Norah Love was born Norah Theresa Lane on October 20, 1899 in Plymouth, England. Norah chose to continue her education and pursued training as a kindergarten teacher as she had an affinity for young children.
In 1918, Benson Boys Love - age 25 was a Canadian stationed in Plymouth. The Lane household had a telephone exchange and was used by the Canadians as a communication centre. Ben was often sent to the Lane home with messages to transmit and romance between Norah & Ben began to blossom. They were married on February 24, 1919.
Ben was sent to Russia for a short time, prior to the takeover by the Communists. The czar was overthrown, the royal family murdered, and the Canadian troops were forced to retreat.
Once Ben returned to Canada, Norah travelled as a war bride to join Ben. It is difficult to imagine a young woman of 19 travelling across the ocean by ship, leaving her family behind to begin a new life so far away. This was well before trans-Atlantic telephone calls, never mind email and cell phones. The only means of communication across the Atlantic was letter writing, which Norah depended on to stay connected with her family abroad. The letters did not travel by air but by ship, they were the original “snail mail.”
The young couple soon moved to Thunder Bay as Ben was a government timber inspector and the likelihood of finding employment was much better there. Norah forgot about her dream of being a kindergarten teacher for the time being and while they were there they had four children - Benson, Tommy, Mary Katherine (who died at two days old) and Patricia.
In the summer of 1926 the young family moved to Sioux Lookout. Between 1929-1937 four more children were born - Noel, Dennis, Moira and Bobby. Ben became employed by the Department of Lands and Forests, whose base was located at West Point Cove at the time. The family set up house on the base and a small community evolved there. The area housed the home, garages, work sheds, a barn for the cows, a pig pen, a coal shed, several docks and a bunk house. The family raised pigs, cows, chickens and geese and had a huge potato patch (of course with a young woman from Ireland) and grew all the vegetables that a young family could devour. During the Depression years Norah could not turn away any of the hobos that congregated at Hobo Rock when they offered to work for a bit of food. There was always plenty of work to be done and payment of a hot meal was appreciated by many destitute men who travelled the rails to seek a bit of work.
Between 1931-1935 Ben was loaned from the Department of Lands and Forests to the Town of Sioux Lookout to run the bush camp at Mile 5. This camp supplied wood to the CNR for their roundhouse.
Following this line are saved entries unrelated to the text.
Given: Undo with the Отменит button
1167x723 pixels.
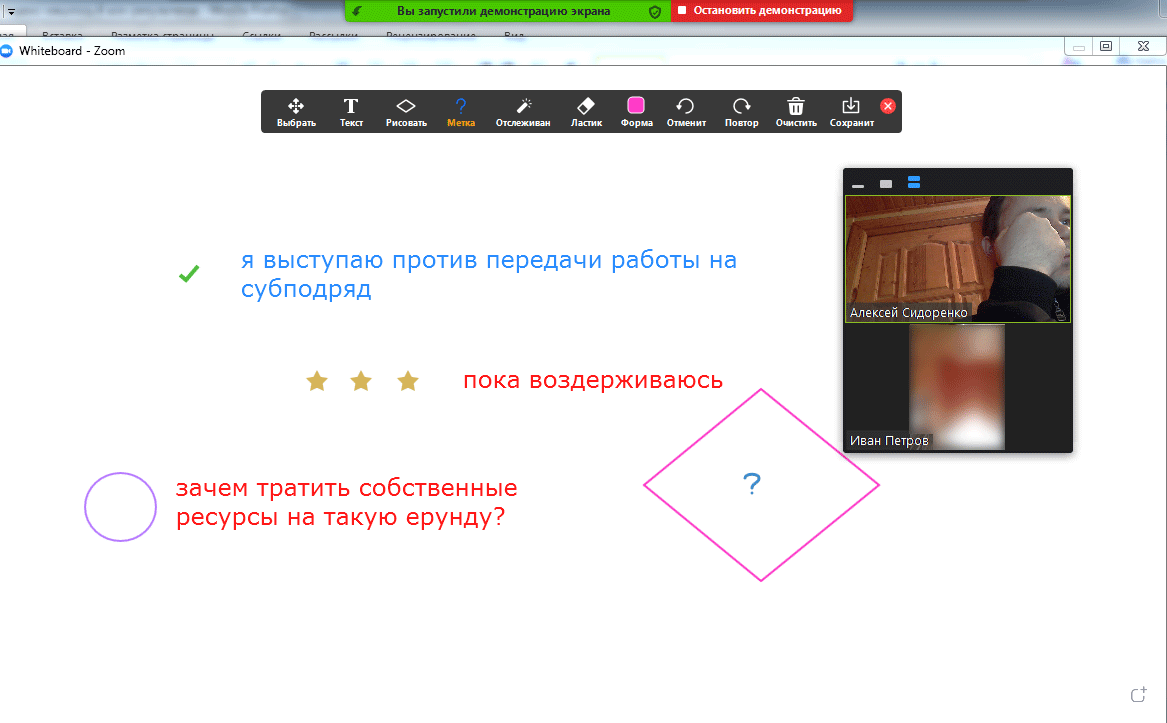Looking at the screenshot, I should 686,112.
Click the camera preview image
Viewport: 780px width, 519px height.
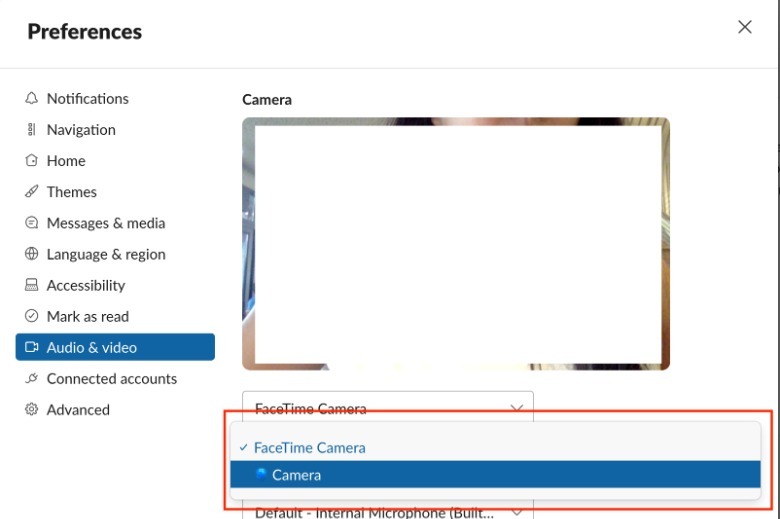click(456, 243)
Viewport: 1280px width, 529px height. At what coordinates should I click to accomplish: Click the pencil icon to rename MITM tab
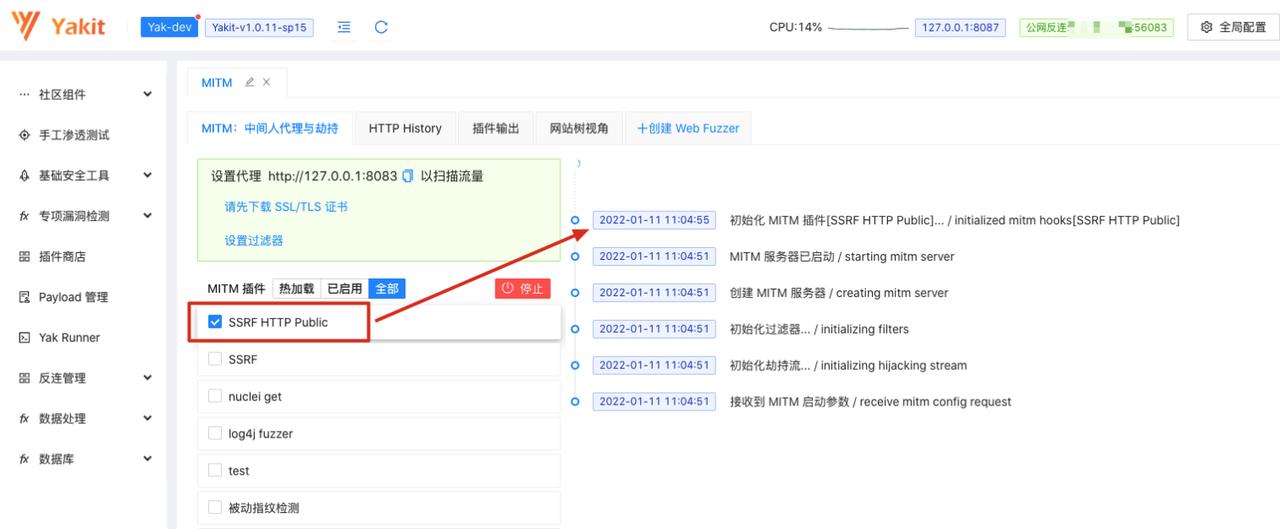(249, 82)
In 1935 Ben went back to the Department of Lands and Forests - which became known as the Ministry of Natural Resources. The Base was moved to Highway 72 and a few years later Ben was able to purchase the property now known as “Love’s Cove”. To this day family members still occupy that property.
Over the years the children enjoyed all that the area had to offer – swimming, hiking, skating, boating, fishing and the dances at the Town Pavilion. As the family grew, one by one the children married and moved on to make homes of their own.
Life was good for the family despite the inevitable tragedies. An infant daughter had passed away as well as one grown son, Tom. In 1957, shortly after Tom’s death, Norah’s beloved Ben passed away suddenly. With all of her children grown and spread across the country, Norah was now on her own for the first time in her life.
In the fall of 1959, Norah finally was able to return to her homeland and to enjoy a long overdue reunion with her family.
To help ease her grief Norah returned to teaching and started her own kindergarten in her own living room. This was a first for Sioux Lookout and there are plenty of “baby boomers” who would remember their introduction to schooling by Mrs. Love. She truly loved children and had a huge influence on many young lives. It became apparent that Mrs. Love’s kindergarten was here to stay and she finally graduated to a classroom in the basement of Sacred Heart School. The kindergarten system was now firmly established in Sioux Lookout. She continued to teach for a number of years and earned her retirement, but never forgot her students as she kept a picture of each of them from over the years.
Norah spent her retirement travelling to visit with all of her children and grandchildren across Canada and into the United States. She continued her letter writing campaign that had been firmly established in the early years in Canada. On her travels she made many friends and every time she returned home she had at least one new friend to write to.
After her death, on October 22, 1981, Norah’s commitment to children was commemorated by having the first day care in Sioux Lookout named in her honour. The “Norah Love Day Care” remains as an example of how one person’s dedication can influence the lives of so many.